Define the success metrics

Define the metrics you'll use to determine whether or not the ML implementation is successful. Success metrics define what you care about, like engagement or helping users take appropriate action, such as watching videos that they'll find useful. Success metrics differ from the model's evaluation metrics, like accuracy, precision, recall, or AUC.

For example, the weather app's success and failure metrics might be defined as the following:

Success Users open the "Will it rain?" feature 50 percent more often than they did before.
Failure Users open the "Will it rain?" feature no more often than before.

The video app metrics might be defined as the following:

Success Users spend on average 20 percent more time on the site.
Failure Users spend on average no more time on site than before.

We recommend defining ambitious success metrics. High ambitions can cause gaps between success and failure though. For example, users spending on average 10 percent more time on the site than before is neither success nor failure.
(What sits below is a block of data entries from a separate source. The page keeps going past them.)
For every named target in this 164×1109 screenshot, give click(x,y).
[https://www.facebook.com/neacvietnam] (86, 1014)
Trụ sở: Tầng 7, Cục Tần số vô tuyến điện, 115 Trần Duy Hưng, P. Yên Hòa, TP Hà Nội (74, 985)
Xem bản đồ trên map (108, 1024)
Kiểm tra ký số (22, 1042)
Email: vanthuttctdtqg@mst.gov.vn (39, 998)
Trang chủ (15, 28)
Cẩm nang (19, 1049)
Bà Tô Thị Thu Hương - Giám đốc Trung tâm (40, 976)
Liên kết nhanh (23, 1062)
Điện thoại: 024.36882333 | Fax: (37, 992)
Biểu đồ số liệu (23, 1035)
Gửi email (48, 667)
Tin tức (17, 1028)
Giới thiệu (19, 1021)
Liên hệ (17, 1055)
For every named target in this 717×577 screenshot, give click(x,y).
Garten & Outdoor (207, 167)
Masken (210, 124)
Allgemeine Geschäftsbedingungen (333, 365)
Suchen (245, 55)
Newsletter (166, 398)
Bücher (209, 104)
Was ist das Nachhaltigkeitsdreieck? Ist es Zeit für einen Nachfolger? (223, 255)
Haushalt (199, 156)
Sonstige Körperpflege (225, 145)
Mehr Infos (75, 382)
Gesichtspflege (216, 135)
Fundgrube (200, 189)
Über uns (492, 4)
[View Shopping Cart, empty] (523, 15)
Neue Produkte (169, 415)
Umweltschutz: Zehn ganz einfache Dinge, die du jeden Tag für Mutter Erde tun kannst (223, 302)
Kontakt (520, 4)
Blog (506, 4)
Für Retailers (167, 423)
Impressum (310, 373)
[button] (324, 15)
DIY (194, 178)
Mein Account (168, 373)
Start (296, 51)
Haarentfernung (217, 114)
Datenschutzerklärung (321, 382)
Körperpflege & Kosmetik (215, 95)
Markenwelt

The undefined gap is not what's important.

What's important is your model's capacity to move closer—or exceed—the definition of success. For instance, when analyzing the model's performance, consider the following question: Would improving the model get you closer to your defined success criteria? For example, a model might have great evaluation metrics, but not move you closer to your success criteria, indicating that even with a perfect model, you wouldn't meet the success criteria you defined. On the other hand, a model might have poor evaluation metrics, but get you closer to your success criteria, indicating that improving the model would get you closer to success.

The following are dimensions to consider when determining if the model is worth improving:

  • Not good enough, but continue. The model shouldn't be used in a production environment, but over time it might be significantly improved.

  • Good enough, and continue. The model could be used in a production environment, and it might be further improved.

  • Good enough, but can't be made better. The model is in a production environment, but it is probably as good as it can be.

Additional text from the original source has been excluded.